Farms, private companies, healthcare facilities and college campuses are all spending millions to jump on the microgrid bandwagon, lured by the prospect of lowering their energy costs and less reliance on local utilities ( who have struggled with chronic power outages due to disasters and aging infrastructure). And it’s a global phenomenon: Market intelligence firm Guidehouse Insights estimates that spending on microgrid technology and equipment will reach $110.5 billion worldwide by 2030. , microgrids are especially useful for groups operating in states like California, Hawaii, Massachusetts, and New York. , where electricity prices have exploded.
And of course, the slow movement of world governments to address climate change means that private parties are ready to forge ahead on their own to find clean, sustainable sources of energy.
“This is where Silicon Valley meets Central Valley.”
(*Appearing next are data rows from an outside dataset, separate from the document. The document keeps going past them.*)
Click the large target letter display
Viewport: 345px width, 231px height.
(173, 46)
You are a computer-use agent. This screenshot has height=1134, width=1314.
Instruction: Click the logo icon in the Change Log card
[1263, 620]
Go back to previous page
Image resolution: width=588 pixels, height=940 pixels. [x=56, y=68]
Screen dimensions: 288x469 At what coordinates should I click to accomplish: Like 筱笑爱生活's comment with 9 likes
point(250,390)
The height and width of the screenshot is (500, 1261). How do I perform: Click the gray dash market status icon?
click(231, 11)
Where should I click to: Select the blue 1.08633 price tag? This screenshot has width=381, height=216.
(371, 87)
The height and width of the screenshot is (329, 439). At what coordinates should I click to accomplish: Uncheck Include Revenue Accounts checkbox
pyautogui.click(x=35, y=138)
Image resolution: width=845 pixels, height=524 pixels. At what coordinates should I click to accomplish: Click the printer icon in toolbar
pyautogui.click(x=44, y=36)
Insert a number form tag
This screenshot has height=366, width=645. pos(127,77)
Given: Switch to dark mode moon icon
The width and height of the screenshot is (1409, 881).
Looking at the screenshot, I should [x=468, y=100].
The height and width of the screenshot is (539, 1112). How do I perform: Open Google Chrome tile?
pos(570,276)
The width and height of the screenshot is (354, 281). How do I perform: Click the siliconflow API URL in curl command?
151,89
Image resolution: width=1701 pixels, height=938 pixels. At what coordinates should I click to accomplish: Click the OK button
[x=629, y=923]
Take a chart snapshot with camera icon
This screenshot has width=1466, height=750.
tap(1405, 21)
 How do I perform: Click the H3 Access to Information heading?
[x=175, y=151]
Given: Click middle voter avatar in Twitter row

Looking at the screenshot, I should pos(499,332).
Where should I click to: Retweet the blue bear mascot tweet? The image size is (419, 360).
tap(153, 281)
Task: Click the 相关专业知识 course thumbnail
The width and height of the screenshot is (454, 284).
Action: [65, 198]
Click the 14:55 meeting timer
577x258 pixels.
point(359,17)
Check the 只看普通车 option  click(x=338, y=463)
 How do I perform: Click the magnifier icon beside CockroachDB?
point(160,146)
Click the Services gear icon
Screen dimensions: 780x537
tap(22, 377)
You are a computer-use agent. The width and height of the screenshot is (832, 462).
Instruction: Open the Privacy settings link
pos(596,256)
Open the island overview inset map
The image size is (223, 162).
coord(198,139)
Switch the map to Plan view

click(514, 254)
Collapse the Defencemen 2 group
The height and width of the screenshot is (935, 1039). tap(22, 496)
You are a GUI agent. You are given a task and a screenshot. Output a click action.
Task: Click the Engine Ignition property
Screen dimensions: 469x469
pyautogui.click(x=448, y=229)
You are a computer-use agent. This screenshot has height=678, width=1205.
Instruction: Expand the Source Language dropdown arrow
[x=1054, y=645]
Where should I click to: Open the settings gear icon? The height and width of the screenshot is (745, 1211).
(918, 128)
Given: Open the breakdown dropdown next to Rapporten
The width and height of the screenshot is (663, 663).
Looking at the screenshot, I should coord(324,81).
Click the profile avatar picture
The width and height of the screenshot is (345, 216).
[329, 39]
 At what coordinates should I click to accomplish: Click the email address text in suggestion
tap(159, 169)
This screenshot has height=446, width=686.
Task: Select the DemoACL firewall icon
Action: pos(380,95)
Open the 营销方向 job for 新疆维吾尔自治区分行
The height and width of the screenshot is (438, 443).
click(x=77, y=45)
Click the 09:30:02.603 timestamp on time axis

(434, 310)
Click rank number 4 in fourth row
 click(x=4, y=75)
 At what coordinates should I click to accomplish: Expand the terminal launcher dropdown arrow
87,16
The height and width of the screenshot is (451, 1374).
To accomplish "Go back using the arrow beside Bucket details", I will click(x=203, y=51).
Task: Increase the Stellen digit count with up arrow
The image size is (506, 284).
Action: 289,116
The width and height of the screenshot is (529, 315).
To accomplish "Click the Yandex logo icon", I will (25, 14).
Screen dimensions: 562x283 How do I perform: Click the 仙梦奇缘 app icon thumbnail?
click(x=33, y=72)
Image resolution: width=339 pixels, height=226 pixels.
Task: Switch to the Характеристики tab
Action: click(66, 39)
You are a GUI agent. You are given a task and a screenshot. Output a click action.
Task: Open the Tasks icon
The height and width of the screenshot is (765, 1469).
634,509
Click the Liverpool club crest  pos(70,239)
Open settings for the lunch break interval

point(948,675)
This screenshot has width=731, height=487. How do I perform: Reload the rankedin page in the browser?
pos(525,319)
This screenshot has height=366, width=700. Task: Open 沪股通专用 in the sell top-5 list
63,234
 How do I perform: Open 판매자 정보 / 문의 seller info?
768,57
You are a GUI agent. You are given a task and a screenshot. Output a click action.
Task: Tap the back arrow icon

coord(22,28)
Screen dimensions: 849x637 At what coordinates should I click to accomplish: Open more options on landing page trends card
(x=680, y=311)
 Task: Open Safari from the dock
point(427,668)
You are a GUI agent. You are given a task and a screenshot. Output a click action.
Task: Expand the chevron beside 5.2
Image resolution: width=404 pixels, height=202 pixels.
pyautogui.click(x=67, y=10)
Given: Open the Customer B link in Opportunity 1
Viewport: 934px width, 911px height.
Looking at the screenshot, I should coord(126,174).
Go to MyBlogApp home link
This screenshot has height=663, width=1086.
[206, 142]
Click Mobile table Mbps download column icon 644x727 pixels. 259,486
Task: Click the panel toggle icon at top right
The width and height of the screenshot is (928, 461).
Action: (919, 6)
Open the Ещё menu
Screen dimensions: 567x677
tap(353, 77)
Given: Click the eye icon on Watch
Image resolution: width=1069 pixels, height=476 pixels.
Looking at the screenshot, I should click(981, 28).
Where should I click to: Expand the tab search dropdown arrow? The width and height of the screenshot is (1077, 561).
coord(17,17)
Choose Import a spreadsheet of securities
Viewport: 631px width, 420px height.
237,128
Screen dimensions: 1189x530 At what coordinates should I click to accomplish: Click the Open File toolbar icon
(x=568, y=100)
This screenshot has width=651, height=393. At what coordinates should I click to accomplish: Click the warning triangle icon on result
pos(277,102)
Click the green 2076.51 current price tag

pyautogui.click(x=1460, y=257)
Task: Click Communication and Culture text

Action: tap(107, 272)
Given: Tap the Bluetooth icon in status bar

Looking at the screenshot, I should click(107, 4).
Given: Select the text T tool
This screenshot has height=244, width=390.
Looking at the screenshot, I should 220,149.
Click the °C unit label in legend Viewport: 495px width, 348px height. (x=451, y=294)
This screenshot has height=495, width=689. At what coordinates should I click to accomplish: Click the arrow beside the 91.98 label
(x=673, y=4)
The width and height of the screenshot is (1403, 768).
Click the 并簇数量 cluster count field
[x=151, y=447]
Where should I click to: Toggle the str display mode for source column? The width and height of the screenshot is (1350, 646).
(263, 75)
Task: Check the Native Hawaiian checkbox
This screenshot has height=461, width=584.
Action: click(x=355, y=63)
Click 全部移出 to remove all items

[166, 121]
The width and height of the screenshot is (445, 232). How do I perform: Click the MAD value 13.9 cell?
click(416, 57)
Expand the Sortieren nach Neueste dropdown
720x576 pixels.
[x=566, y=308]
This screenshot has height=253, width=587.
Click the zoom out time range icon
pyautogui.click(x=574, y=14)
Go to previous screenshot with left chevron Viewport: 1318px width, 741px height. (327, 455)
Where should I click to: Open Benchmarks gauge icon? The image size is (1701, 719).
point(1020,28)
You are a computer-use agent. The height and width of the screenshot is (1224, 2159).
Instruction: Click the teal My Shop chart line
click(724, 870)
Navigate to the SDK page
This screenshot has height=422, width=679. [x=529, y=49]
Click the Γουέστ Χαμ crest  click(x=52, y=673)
This is especially true in California, which has been pushing industries like agriculture to reduce greenhouse gas emissions since 2006. Although carbon dioxide emissions grab the headlines, methane is 80 times worse for the global warming over a 20-year period than carbon dioxide. About 40% of all methane emissions come from the agricultural sector.
Bloom’s fuel cell facilities, which were purchased by Home Depot, Morgan Stanley and Caltech, run largely on natural gas, which burns relatively clean but still generates high greenhouse gas emissions. The company is very happy to finally see its technology being used in a clean energy project like Bar 20 Dairy. Sharelynn Moore, executive vice president of Bloom, told The Daily Beast that the company also recently began operating a microgrid project for a Silicon Valley company that obtains methane gas from a nearby landfill. It is also in talks with several waste and water management companies to extract methane from their treatment facilities to turn it into electricity.
“We’re about to really change the way energy is delivered,” Moore said. As more states mandate the use of green electricity from renewables like solar, wind and hydro, Moore hopes the company’s fuel cell servers can help. to close the loop.
However, as with many climate change solutions, high costs will prevent many people from participating in these types of projects. Bar 20 Dairy spent approximately $12.5 million on its fuel cell system and digester. Sheheady said he received a $3 million grant from the state of California and requested a rebate of $2.4 million. The rest came from a bank loan. It helps that Sheheady’s dairy farm is large, as not all farms will necessarily have access to the same means of raising this type of capital.
But with the early success of Bar 20 Dairy’s fuel cell system, several other California dairies are interested in developing their own clean energy microgrids. California Biogas has already heard of several who are looking to build the necessary infrastructure and take independent control of their electricity needs.
“If you stay in the dairy business, you’re not going to get away with just looking after the cows anymore, because the costs are so high,” Sheheady said. “We might be able to save dairy this way.”
Talk about milking a cow for all its worth.